» Exercise
From the records below, please return each line that holds the word "Surface".

» Data records
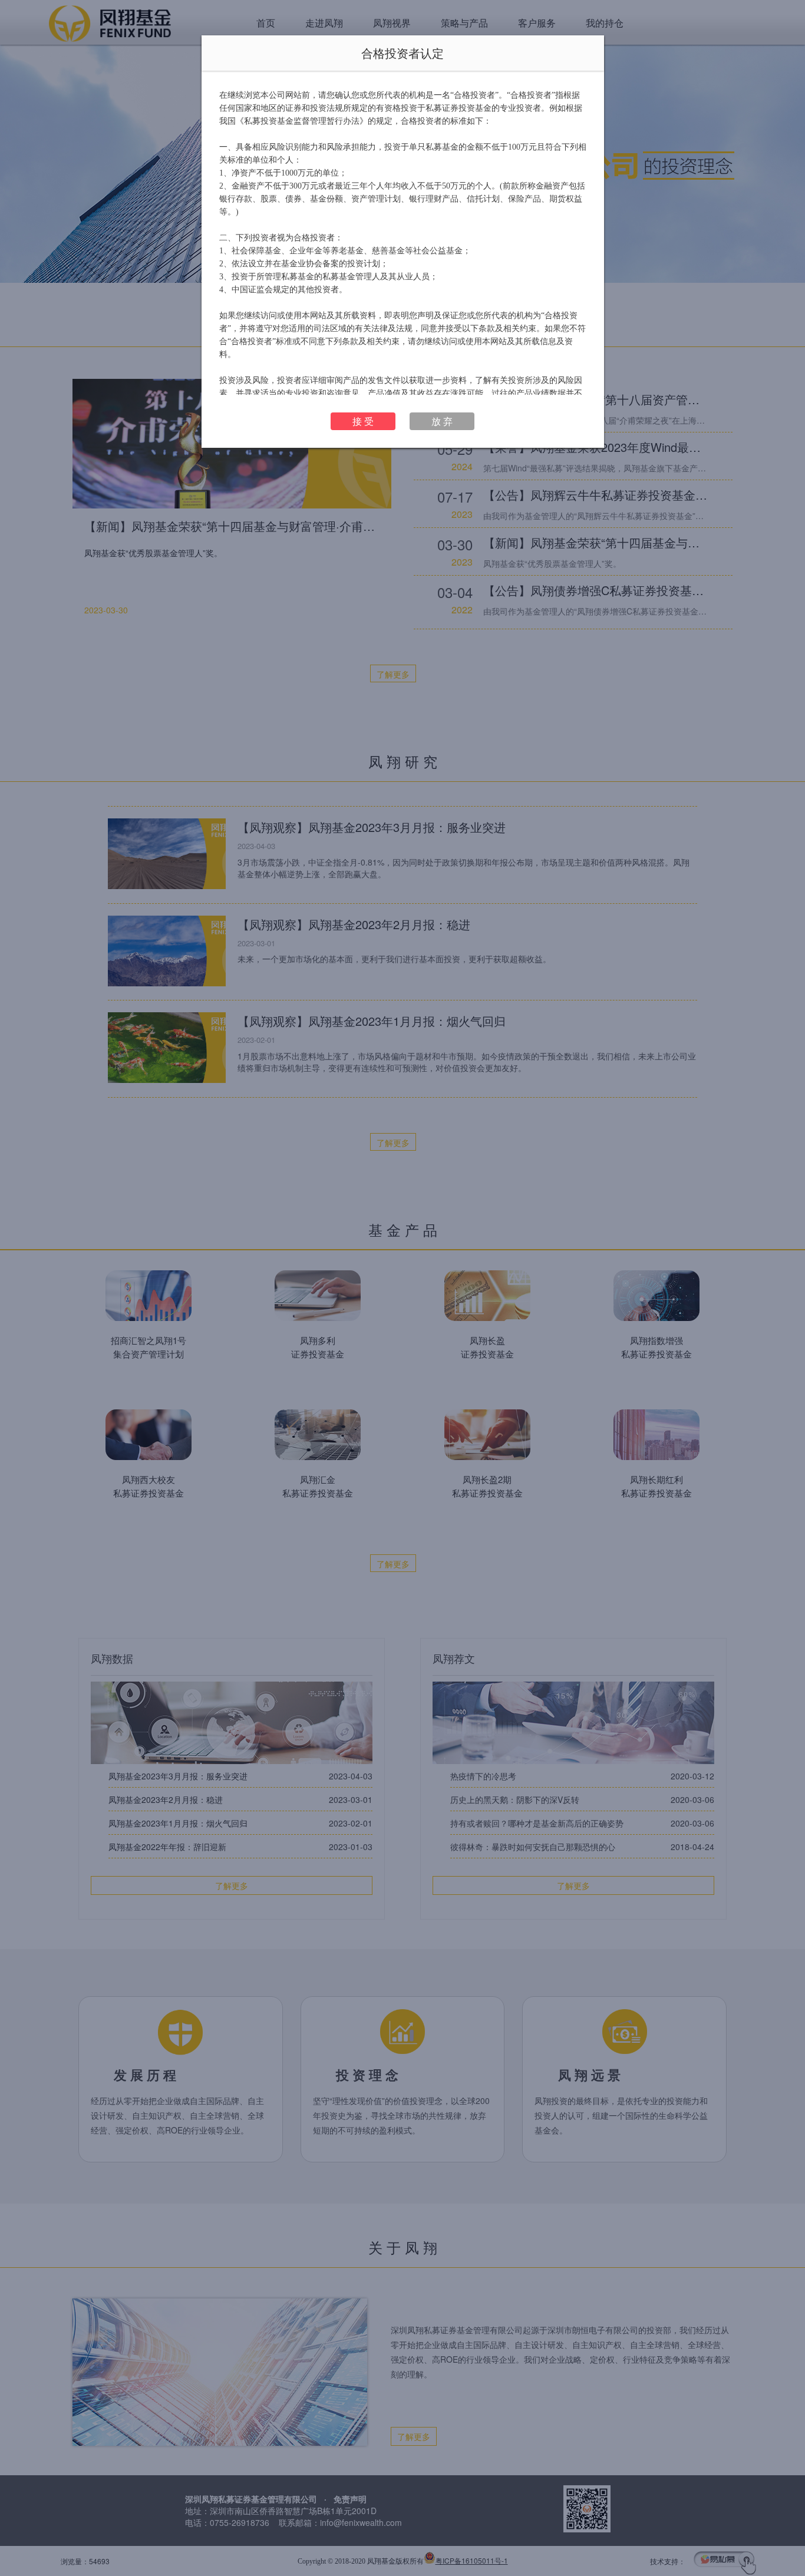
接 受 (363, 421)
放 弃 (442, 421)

---

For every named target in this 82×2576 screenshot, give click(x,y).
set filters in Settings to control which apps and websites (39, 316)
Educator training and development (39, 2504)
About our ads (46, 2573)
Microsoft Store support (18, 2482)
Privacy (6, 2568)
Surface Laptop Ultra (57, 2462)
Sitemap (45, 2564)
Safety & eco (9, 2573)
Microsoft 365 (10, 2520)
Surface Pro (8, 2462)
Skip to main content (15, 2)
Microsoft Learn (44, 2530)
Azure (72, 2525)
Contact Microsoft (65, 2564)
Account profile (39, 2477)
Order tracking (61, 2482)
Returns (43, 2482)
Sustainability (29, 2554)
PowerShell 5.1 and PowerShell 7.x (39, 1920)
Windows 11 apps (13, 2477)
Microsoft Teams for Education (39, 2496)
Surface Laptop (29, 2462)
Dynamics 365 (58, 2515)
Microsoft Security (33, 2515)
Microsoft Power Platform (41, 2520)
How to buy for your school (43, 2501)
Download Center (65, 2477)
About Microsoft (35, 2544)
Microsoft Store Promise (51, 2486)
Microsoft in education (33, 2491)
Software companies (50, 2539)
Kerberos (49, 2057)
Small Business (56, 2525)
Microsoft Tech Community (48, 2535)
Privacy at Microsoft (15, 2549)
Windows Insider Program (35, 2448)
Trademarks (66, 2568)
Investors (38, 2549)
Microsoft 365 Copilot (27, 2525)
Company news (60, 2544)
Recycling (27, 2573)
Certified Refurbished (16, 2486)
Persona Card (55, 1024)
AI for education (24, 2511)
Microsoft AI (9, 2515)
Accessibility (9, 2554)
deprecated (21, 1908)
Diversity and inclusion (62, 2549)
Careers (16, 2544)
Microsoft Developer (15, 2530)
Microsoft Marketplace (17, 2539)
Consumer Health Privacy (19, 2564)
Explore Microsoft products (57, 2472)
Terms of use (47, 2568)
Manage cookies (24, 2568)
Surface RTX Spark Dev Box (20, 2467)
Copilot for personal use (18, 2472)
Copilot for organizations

» Result below
Surface Laptop Ultra (57, 2462)
Surface Pro (8, 2462)
Surface Laptop (29, 2462)
Surface RTX Spark Dev Box (20, 2467)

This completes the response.